The study was carried out by researchers with the University of California-Davis and the California Department of Public Health, who reviewed the scientific literature for cases of zoonotic disease transmitted from pets to human companions.
Here’s a sampling of what they found: Several cases of plague that occurred in New Mexico over the course of a decade and were apparently transmitted by fleas found on cats and dogs who slept with their owners. A handful of documented cases of cat scratch disease linked to sleeping with or being licked by an infected cat. A case of meningitis in a 60-year-old British homemaker who “admitted to regularly kissing the family dog.” An Australian woman who developed septicemia and multiple organ failure after her puppy licked a wound on top of her foot. Instances of methicillin-resistant staph, hookworm and Chagas disease, all apparently transmitted through close contact with pets.
Whoa. Who knew?
Something tells me pet lovers aren’t going to take this news lying down. After the story was posted Tuesday on the ASPCA’s page on Facebook, the comment section exploded with reactions. At last count, more than 1,000 people had spoken their minds about their bond with their cats and dogs.
Some typical comments:
- “Now that I have Princess finally sleeping with me, I should kick her out? NO WAY!”
- “If I didn’t get to sleep with my little Yorky, I’d DIE!!!!”
- “The only health risk is the possibility of falling off the edge of the bed because they hog it.”
- “I don’t care what risks there may or may not be. My babies sleep with me, period!”
Talk about hitting a nerve. But I don’t think the response is surprising. Here in the U.S., we love our animal companions. The authors of the study cited statistics from several surveys indicating that more than 60 percent of American households are home to at least one pet. Many of these folks view their pets as members of the family (I know I certainly do), and the practice of allowing Rover and Fluffy on the bed at night is common. That makes the potential health risks a widespread issue.

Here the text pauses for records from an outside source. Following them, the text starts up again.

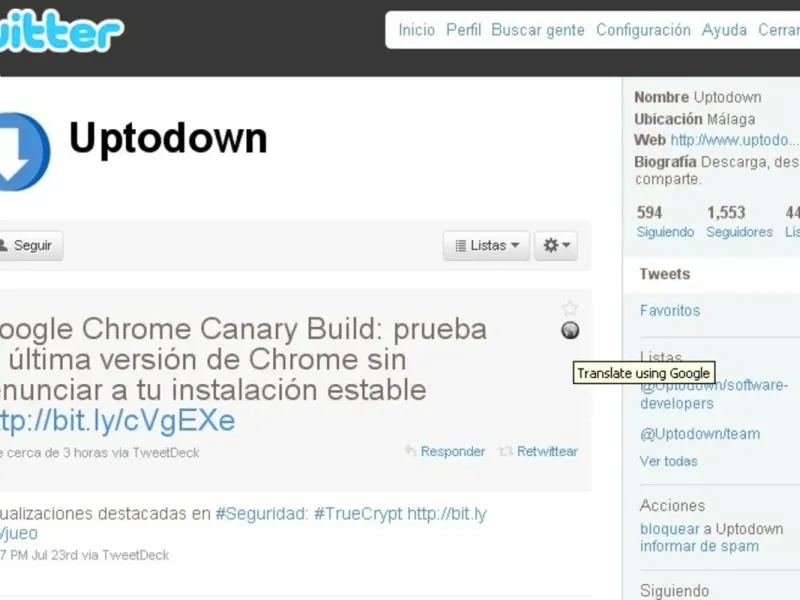Mark the Chrome Canary tweet as favorite

(569, 308)

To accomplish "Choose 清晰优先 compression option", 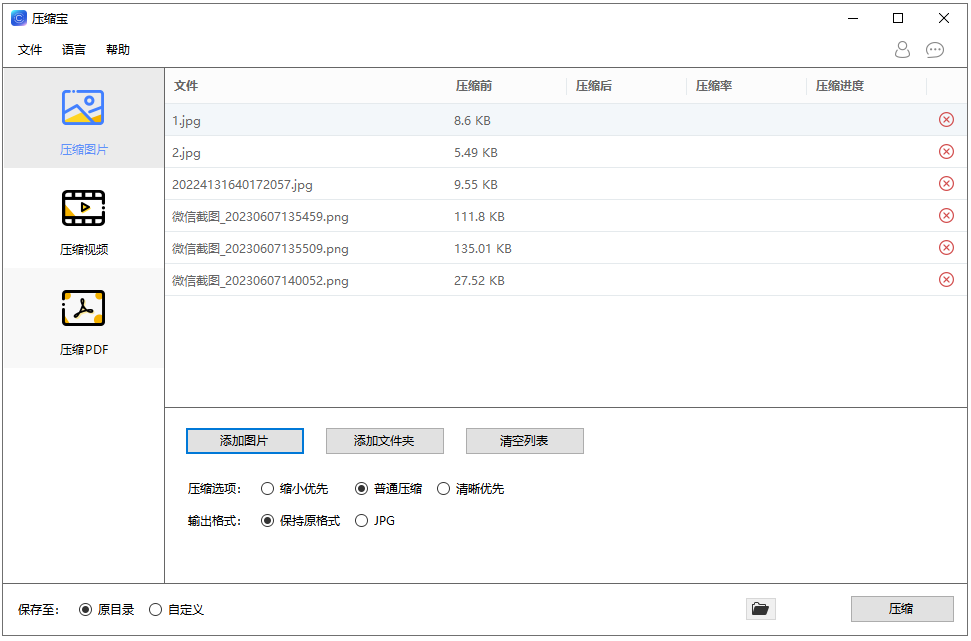I will (444, 489).
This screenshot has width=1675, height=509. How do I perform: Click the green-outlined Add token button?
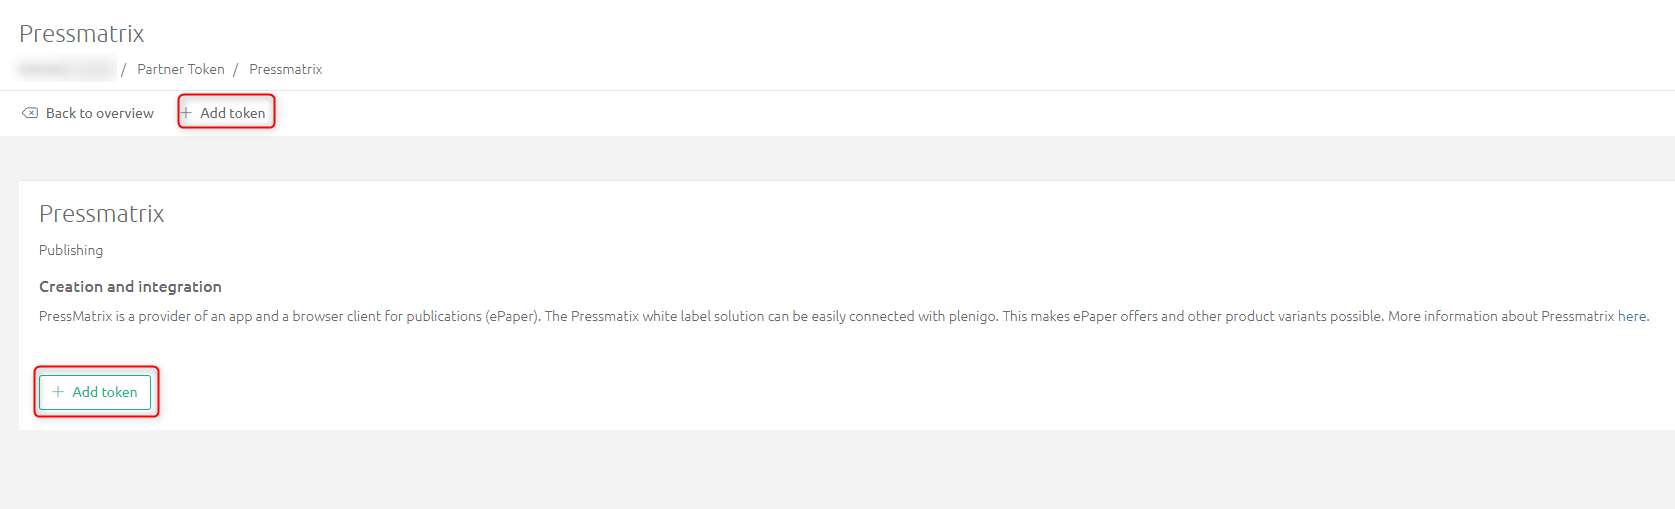95,392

Advice from the health community unfortunately is often at odds with how people feel about their pets. Recommendations for good “sleep hygiene” (a judgmental term if there ever was) often include banishing pets from the bedroom. Ditto for households where someone has asthma or allergies. I recall an intense discussion a few months ago in an online cancer forum, where someone posted that he was about to undergo a stem cell transplant and had been told by his oncologist to temporarily get rid of his dog.
The authors of this latest study in fact suggest that pet owners – especially young children and people who are immune-compromised – should be discouraged from sharing a bed with or kissing their pets.

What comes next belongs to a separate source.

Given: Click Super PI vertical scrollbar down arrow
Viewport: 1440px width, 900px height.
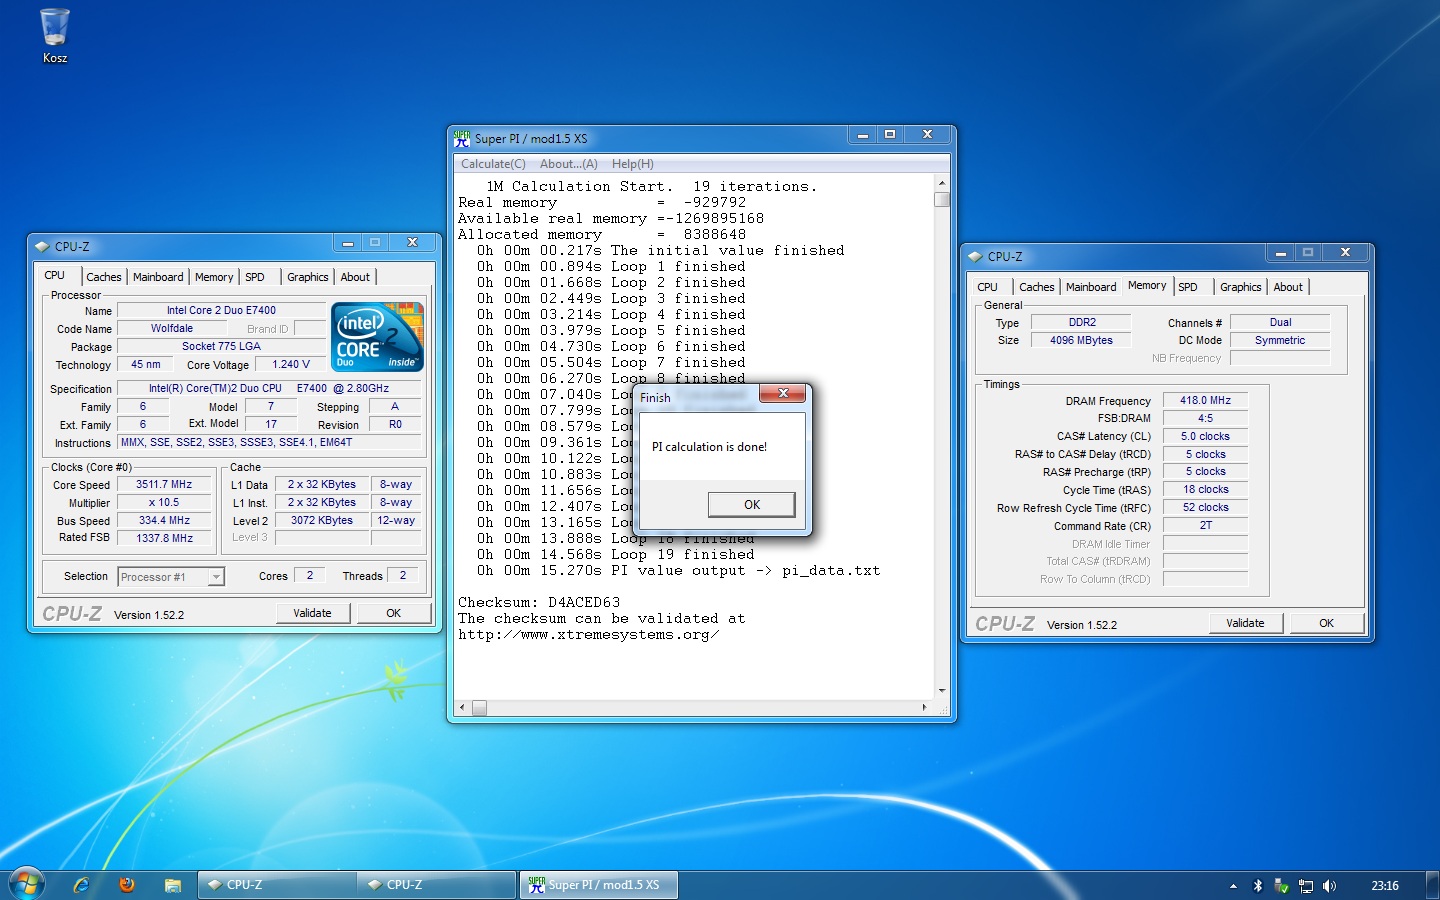Looking at the screenshot, I should pos(941,691).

In all fairness, the health implications of sleeping with our pets, kissing them or being licked by them haven’t been particularly well-studied. Nor is this level of human-animal contact often considered by hospitals and nursing homes when they craft their policies on animal visitors. Having some extra data about the potential risks isn’t automatically a bad thing, and being aware of the risks can be especially helpful for those who might be more vulnerable.
But should the results of this study make us change our ways? While it’s entirely possible to get plague or MRSA from the family pet, the incidence of cases like these is very low, at least in the United States. Some could probably have been prevented altogether with appropriate care – flea prevention, for instance, to reduce the likelihood that a pet will bring plague-carrying fleas into the house. Routine veterinary care, vaccinations and supervision to prevent dogs and cats from roaming freely all over the neighborhood also can go a long way toward enhancing the health of animals and humans alike.
As far as I’m concerned, the bottom line is this: The evidence that animal companions benefit our health far outweighs any of the bad stuff that might happen. So my cat will continue to share the bed at night – if, of course, that’s OK with her.